The St. Paul City Council passed its 2021 budget on a split vote Wednesday, with two council members saying it didn't make deep enough cuts to the police department.

The council approved the approximately $633 million budget on a 5-2 vote with Council Members Mitra Jalali and Nelsie Yang voting no.

The 2021 budget is $3 million less than 2020 and includes cuts to departments across the city, including police. The city faced a nearly $20 million deficit heading into 2021 due to the COVID-19 pandemic and resulting economic crisis, but leaders avoided using emergency reserves, laying off employees or raising the property tax levy. The city ultimately had a smaller shortfall than expected, because of additional grant dollars and revenue performing better than anticipated.

The 2021 levy will be about $165 million, the same as in 2020.

But Jalali said the budget did not adequately respond to community demands to defund and reform police.

"After a year where Minnesota made national news and continues to for the police murder of George Floyd, and we spent weeks in a state of constant uprising and civil unrest as a rightful reaction to that injustice, this budget does very little to change the police funding status quo," Jalali said before the vote. "I am personally struggling to understand and I'm very frustrated that our council proposal would show so little movement on the most prominent national conversation about police funding we have had in recent memory."

About $104.7 million of the city's general fund will go to the police department in 2021, a decline of about $800,000 from the previous year, according to the city.

Jalali questioned the benefits of the police department's K-9 unit and community engagement division, which combined cost the city millions of dollars. She also referenced the Nov. 28 St. Paul Police shooting of an unarmed Black man.

"We need to be bold and we need to be courageous," Yang said. "We definitely let a lot of people down."

Other council members defended the budget, which they say protects taxpayers from steep increases and cuts the police budget while funding alternatives. Heading into the 2022 budget, a Community-First Public Safety Commission will suggest non-police responses for the lowest-priority 911 calls.

"In supporting this budget I am absolutely not supporting the status quo with regard to public safety," said Council Member Rebecca Noecker. "All of us have been really clear we know the murder of George Floyd requires a complete rethinking of how we insure safety in our community."

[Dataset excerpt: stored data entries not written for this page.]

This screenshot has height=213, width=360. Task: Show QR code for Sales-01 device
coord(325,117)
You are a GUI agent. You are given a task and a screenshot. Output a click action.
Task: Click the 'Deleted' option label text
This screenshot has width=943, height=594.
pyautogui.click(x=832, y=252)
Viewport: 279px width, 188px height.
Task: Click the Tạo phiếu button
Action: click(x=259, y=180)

But Noecker said there needs to be time to thoughtfully consider changes "rather than indiscriminately hacking away at the police budget."

Council Member Jane Prince pointed out that the police budget includes $3.7 million in attrition.

"In other words, police have to resign or retire in 2021 until there's $3.7 million in savings before another police officer can be hired," Prince said. "We are effectively going to be seeing a cut of 30 to 40 officers in 2021 … I worry about this."

Mayor Melvin Carter released his budget proposal in August. The council negotiated some changes before Wednesday's vote, including restoring some funding for libraries, recreation centers and road maintenance.

Council President Amy Brendmoen said the impact on residents was top of mind throughout the budget process.

"The council's top priority was to keep the levy as low as possible to help our families and businesses who are struggling from COVID," she said.